O rosto agora estava enxuto de emoções, talvez a boca indicasse uma ponta de arrependimento, mas essas eram observações superficiais, camadas de ira poderiam ser vistas por observadores mais atentos.  Iria destruir o escritório que construira durante tantos anos. Abaixou-se e juntou os cacos do jarro. Descobriu restos de seu reflexo na porcelana esbranquiçada. Encontrou frações do pássaro, tentou emendar corpo com cabeça, mas algo havia se perdido para sempre. Arrependido, deitou-se ao lado do vaso destruído, enquanto a noite avançava com violência sobre a fraca iluminação artificial.    

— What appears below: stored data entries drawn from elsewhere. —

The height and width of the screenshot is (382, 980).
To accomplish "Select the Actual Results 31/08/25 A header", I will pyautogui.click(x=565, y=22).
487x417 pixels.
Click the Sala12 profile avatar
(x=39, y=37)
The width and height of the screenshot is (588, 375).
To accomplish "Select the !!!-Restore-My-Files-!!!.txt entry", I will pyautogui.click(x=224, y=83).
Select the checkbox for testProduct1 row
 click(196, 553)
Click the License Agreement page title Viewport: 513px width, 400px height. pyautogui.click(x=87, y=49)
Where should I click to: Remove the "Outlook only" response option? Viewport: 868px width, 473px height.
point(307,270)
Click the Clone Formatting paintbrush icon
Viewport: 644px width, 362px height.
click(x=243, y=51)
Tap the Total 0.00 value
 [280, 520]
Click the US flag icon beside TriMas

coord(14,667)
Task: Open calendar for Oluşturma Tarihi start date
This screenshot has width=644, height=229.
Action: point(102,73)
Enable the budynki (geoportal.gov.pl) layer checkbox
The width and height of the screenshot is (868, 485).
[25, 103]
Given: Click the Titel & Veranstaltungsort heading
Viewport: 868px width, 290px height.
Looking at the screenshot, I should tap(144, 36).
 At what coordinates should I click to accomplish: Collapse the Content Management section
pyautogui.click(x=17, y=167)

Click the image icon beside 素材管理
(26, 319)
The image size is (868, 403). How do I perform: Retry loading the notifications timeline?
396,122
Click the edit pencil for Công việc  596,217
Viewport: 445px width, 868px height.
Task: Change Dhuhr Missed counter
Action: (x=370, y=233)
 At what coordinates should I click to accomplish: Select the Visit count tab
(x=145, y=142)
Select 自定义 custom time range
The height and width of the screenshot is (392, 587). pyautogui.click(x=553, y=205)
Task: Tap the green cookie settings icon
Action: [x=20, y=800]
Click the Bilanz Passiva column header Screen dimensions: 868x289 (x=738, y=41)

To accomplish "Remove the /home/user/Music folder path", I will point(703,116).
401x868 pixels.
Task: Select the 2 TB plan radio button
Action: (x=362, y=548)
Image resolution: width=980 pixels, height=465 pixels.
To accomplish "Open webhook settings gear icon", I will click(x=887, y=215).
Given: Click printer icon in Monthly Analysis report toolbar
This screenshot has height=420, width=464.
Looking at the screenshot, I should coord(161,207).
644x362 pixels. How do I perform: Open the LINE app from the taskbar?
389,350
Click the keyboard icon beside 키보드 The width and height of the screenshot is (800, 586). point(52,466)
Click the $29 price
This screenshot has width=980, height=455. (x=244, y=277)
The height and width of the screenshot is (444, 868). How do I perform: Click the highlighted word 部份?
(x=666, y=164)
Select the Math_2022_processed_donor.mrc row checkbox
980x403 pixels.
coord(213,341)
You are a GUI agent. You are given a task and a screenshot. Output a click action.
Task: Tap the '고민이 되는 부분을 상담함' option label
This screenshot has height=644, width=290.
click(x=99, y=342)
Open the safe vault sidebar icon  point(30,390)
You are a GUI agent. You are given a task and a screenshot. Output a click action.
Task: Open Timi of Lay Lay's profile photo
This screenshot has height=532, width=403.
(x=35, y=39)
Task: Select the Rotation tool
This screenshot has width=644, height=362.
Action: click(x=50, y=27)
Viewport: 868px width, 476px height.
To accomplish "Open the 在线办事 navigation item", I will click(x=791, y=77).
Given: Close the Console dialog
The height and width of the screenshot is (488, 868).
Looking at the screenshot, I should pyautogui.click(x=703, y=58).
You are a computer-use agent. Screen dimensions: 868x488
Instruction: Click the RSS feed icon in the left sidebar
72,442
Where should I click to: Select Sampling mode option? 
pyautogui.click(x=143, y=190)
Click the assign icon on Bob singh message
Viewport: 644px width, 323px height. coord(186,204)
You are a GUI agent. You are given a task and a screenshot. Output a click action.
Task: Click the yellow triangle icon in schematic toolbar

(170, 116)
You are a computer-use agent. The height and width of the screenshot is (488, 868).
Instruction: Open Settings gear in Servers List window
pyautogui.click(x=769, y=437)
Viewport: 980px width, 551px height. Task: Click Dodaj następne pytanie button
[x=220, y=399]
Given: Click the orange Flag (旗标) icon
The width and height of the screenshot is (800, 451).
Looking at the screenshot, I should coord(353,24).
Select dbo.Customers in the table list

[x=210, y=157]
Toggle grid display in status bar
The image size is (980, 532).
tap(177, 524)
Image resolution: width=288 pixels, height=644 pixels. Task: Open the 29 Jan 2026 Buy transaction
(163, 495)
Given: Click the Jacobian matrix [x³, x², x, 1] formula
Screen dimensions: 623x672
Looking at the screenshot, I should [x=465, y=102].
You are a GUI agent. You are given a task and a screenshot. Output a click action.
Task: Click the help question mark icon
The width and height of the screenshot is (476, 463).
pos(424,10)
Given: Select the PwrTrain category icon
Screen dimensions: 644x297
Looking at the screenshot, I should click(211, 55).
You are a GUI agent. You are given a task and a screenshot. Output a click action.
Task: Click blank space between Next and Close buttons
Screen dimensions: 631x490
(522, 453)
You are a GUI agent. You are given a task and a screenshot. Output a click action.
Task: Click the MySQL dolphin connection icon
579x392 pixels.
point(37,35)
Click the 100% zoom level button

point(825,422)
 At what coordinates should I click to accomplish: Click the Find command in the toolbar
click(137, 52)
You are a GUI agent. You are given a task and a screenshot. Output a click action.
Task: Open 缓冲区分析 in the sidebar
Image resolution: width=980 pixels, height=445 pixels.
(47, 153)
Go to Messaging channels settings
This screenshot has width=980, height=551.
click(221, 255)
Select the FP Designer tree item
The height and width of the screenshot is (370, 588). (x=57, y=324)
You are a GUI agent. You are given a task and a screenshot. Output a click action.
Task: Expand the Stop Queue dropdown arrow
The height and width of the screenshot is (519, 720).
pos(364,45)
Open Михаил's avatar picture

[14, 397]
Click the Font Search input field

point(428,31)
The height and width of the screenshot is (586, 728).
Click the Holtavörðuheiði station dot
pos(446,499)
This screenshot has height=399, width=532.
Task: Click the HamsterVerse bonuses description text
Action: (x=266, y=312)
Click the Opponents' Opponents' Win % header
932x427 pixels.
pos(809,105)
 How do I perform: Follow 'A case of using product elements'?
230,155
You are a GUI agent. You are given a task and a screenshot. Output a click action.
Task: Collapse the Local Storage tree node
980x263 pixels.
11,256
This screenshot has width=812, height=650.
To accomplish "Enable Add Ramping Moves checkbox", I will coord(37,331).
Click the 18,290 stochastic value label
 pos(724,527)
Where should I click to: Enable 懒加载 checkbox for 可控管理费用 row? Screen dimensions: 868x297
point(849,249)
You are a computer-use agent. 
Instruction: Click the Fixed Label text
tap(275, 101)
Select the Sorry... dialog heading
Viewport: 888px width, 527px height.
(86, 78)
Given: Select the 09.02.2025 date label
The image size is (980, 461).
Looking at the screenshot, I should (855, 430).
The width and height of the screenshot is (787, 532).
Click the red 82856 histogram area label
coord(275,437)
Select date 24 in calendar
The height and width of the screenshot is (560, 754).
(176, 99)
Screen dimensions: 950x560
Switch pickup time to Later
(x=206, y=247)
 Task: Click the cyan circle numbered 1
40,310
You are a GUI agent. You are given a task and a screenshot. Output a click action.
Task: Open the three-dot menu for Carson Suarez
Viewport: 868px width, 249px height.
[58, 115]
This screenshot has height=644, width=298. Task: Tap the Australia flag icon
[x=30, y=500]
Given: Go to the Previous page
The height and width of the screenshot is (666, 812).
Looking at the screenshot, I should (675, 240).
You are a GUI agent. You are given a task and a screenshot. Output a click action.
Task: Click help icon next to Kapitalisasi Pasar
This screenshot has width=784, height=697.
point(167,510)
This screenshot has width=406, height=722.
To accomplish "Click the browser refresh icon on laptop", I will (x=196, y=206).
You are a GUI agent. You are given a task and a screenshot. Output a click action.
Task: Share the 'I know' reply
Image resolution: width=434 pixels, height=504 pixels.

De seu novo ponto de vista, o homem via alguns livros e estatuetas, enxergava a lareira, onde estava o brasão de sua família e sobre a qual se cruzavam duas espadas medievais. Sereno, permaneceu assim até que a noite de verão espalhou pelo escritório o cheiro que antecipa a chuva. A penumbra criava sombras que desenhavam objetos que não lhe pertenciam. A imensidão do silêncio espalhava-se por todo seu mundo, e perdeu-se quando a portinhola se abriu e o pássaro sem vida veio lhe falar da passagem do tempo. Quando o vento terminou de abrir uma das janelas eduas gotas de garoa molharam o tapete, ele dormia. 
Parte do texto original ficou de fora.